When William Bartram traveled near Charleston, South Carolina he saw white mulberry grafted onto red mulberry. The trees were used for silkworms.

The tree was introduced in 1623 in Virginia as required by the Colonial Assembly.

White mulberry is now by far the mostly commonly grown species in America. Around the world, numerous varieties of this are grown specifically for silkworms although these are rarely available in the U.S. One of the most beautiful varieties is the Pendula mulberry, a weeping form, which is usually grafted, and features long, slender, pendulous branches.

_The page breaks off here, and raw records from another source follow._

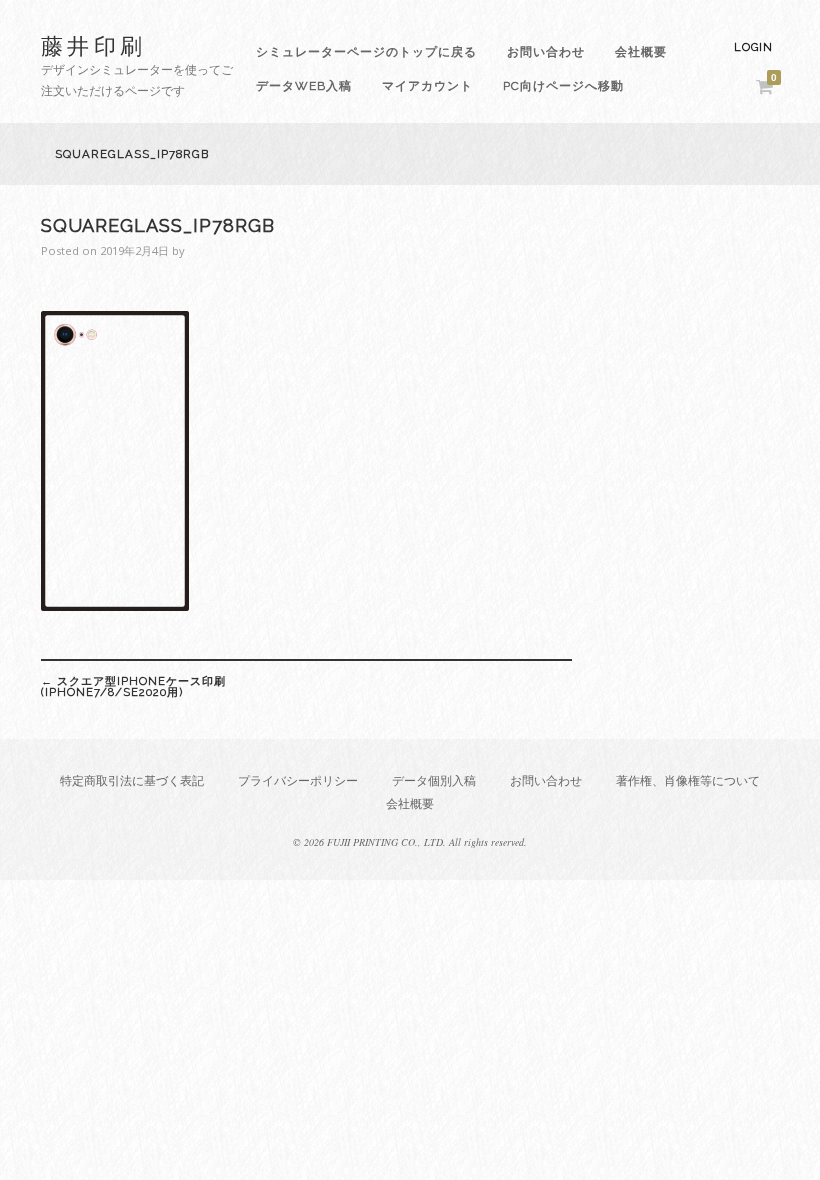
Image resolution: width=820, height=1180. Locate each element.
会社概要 (641, 52)
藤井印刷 (94, 45)
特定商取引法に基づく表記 (132, 780)
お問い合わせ (546, 52)
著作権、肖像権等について (688, 780)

Most white mulberries are hardy to zone 5. The exception is the Russian mulberry, also known as the Tatarian mulberry, which is hardy to zone 4 and is hardy enough for the Great Plains. This self pollinating, drought and salt tolerant tree.

Easy to grow, this grows very fast during the first ten years. It is tolerant of most soils. Preferring sun to part shade, this prefers a moist soil with a neutral to acidic pH of 4.0-7.0. It grows to 11,000 feet elevation. The plant is propagated from shoots and root suckers as well as seed. Seed grown trees yield the best quality leaves for silkworms.

Typically 20 to 30 feet tall or so, this dense, rounded tree with a straight trunk features spreading branches. The young branches are hairy.

The shiny, leathery, vivid green leaves can be lobed and toothed, up to six inches long. They’re hairy beneath and ovate.

The greenish, inconspicuous flowers open in spring. The male and female blooms can be separate. The downy male spikes are an inch in length, twice the size of the female.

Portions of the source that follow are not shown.